Crop protection products like pesticides and fertilizers are powerful tools that farmers take seriously. Before any farmer can use these products, they must go through training to become certified. This ensures they understand how to safely handle the chemicals, properly apply them, keep our communities safe, protect the environment and reduce risk to those who are applying them. The EPA makes sure label instructions are clear and easy to use, and that the pesticide does not place workers at risk. Here’s a look at the key components of a proper application:

  • Rate: With today’s advanced farm technology, farmers can apply products at a precise and variable rate based on specific needs, which reduces the overall amount they need to use.
  • Time: Sometimes it’s important to act early to get ahead of a weed or pest. Sometimes, farmers will identify an issue during the growing season and need to act quickly. Either way, timing is crucial. The weather also plays a big role in determining when it’s safe to spray. Farmers take all this into consideration when deciding when and how often to apply.
  • Place: Crops can only access fertilizers or pesticides if they are applied in the right place so farmers need to be specific about how and where they apply them.

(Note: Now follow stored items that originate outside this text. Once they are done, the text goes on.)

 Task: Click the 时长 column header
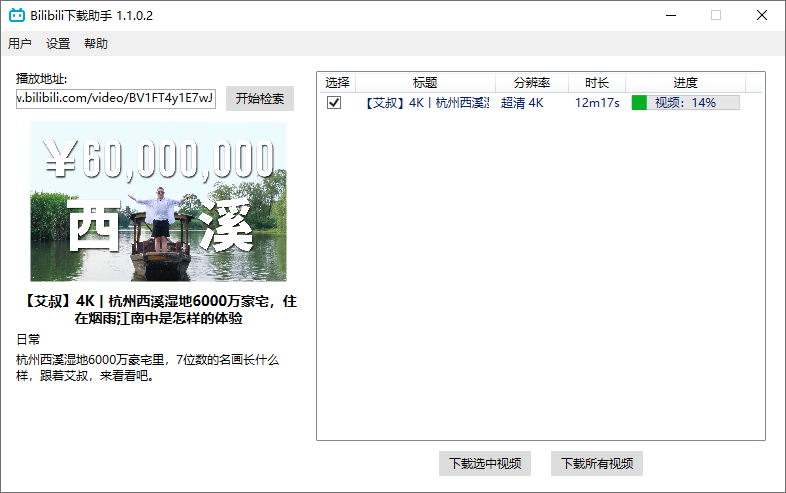coord(597,83)
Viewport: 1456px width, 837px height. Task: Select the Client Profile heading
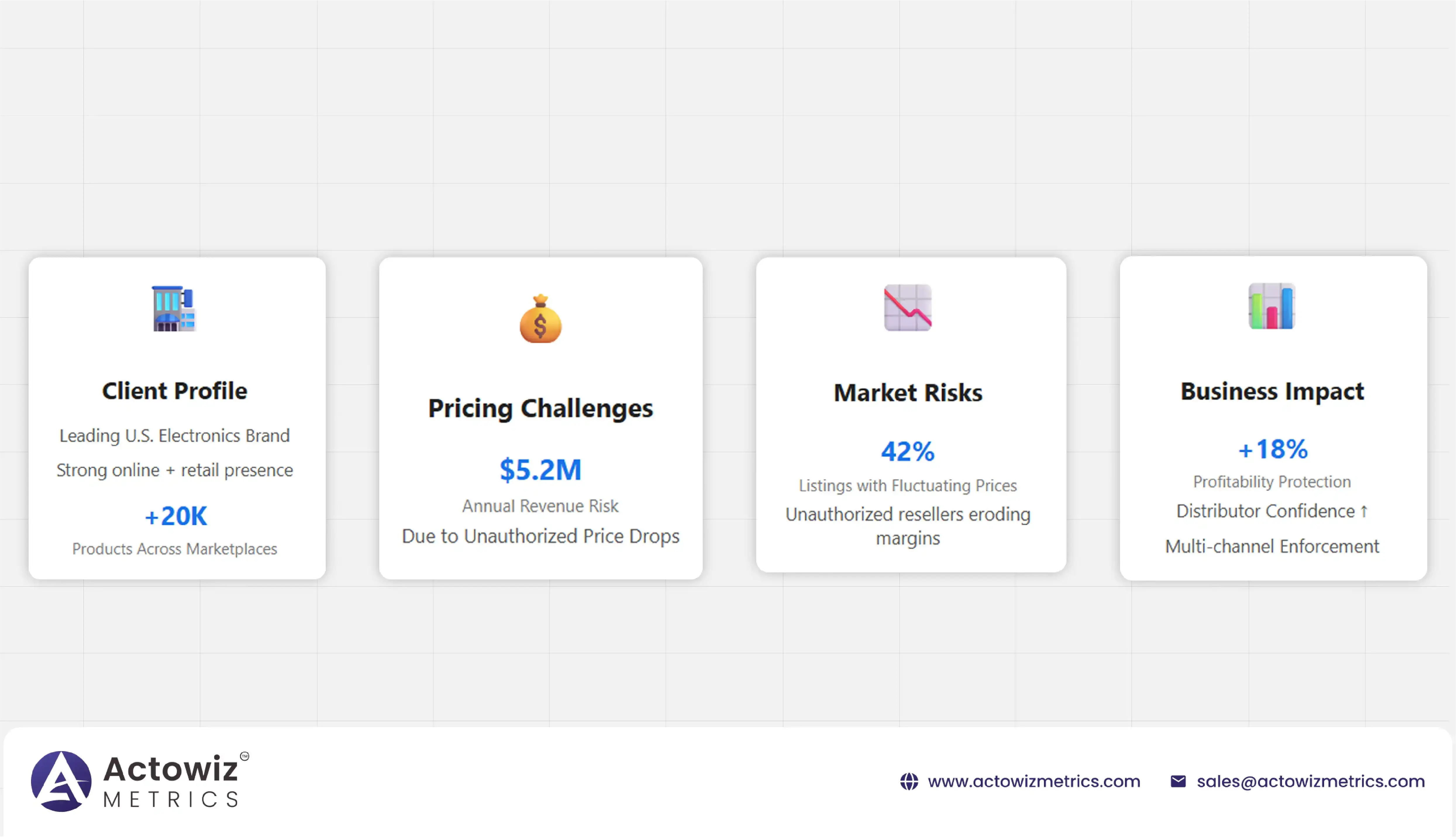pos(175,391)
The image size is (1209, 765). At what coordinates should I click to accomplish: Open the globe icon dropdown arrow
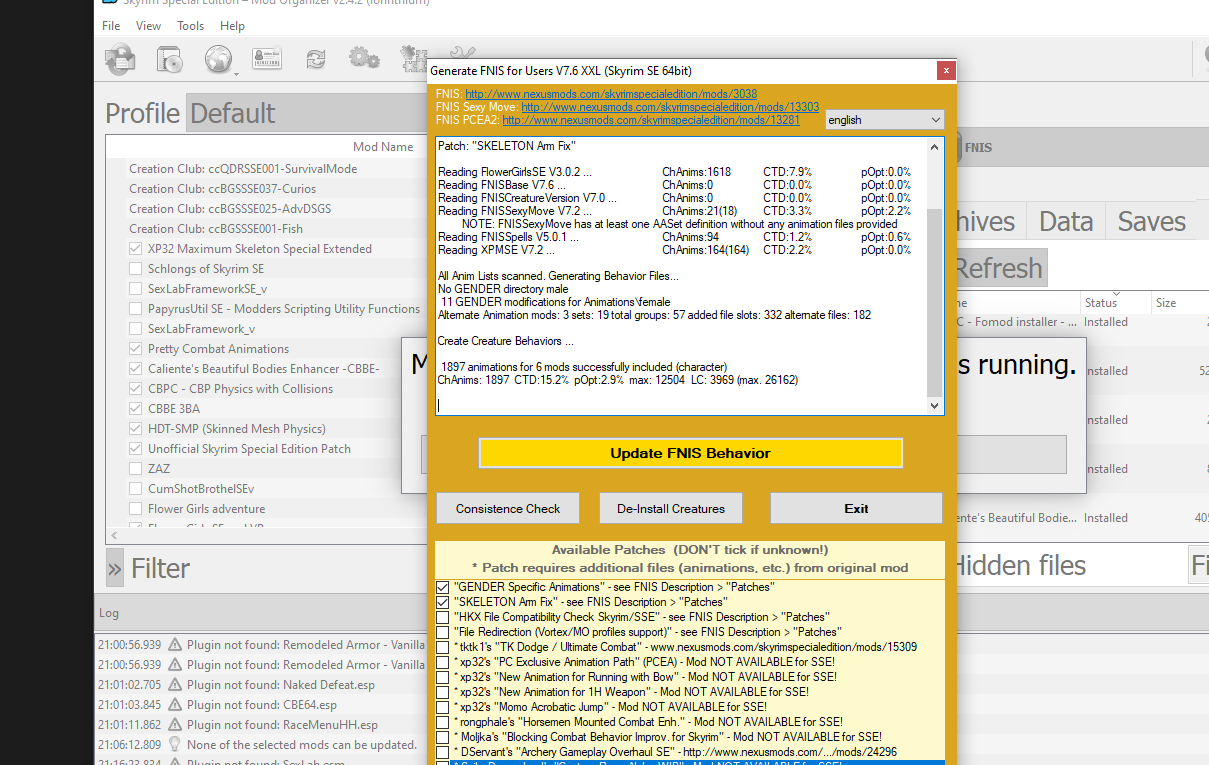click(x=237, y=73)
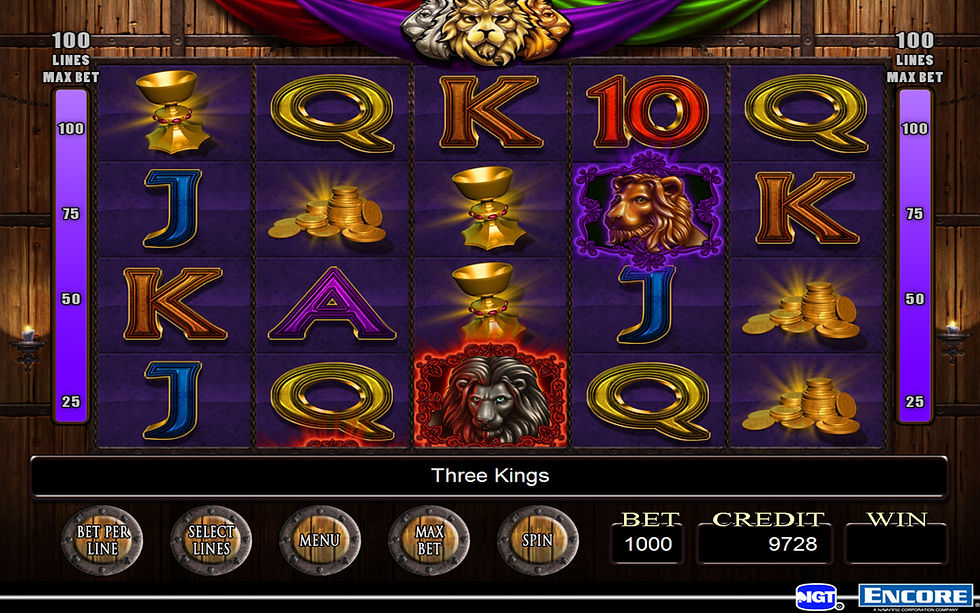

“One misunderstanding I frequently hear is that farmers spray as much pesticides on crops as possible. That’s not true. The USDA regulates pesticides, and they’re expensive. Using pesticides in my garden and on the farm helps make my job easier and helps plants reach their full potential.” – Morgan, farmer from Colman

Sustainable Practices

South Dakota soybean farmers use sustainable strategies to keep their soils healthy, improve the land and protect the environment. They even find creative ways to recycle on the farm. Here are some of the other practices they use:

  • Cover crops, like rye and barley, are planted specifically to protect the ground between growing seasons by keeping the soil in place and preventing erosion from wind and harsh weather. Cover crops are planted on over 2,100 farms in South Dakota.
  • Crop rotation keeps soils healthy and helps them hold onto nutrients. Planting different crops on different acres each season also helps farmers control weeds, diseases and pests in their fields and, in turn, allows them to use less pesticides while replenishing their soils.
  • Conservation tillage is used on more than 70% of the nation’s soybean acres and more than 6,100 farms in South Dakota. Traditionally, farmers would till their fields in preparation for planting to clear away debris from the previous season and break up the soil. However, when farmers can minimize or eliminate tillage, roots and stalks from the last season’s crop stay in place and enrich the soil. The undisturbed ground also allows for better water movement, a reduction in runoff and protection against erosion.
  • GMO soybean seeds require less pesticides because they have built-in weed resistance and stronger internal defenses to protect against other threats like harsh weather. They also require less water, meaning they can tolerate dry weather to reduce or eliminate irrigation.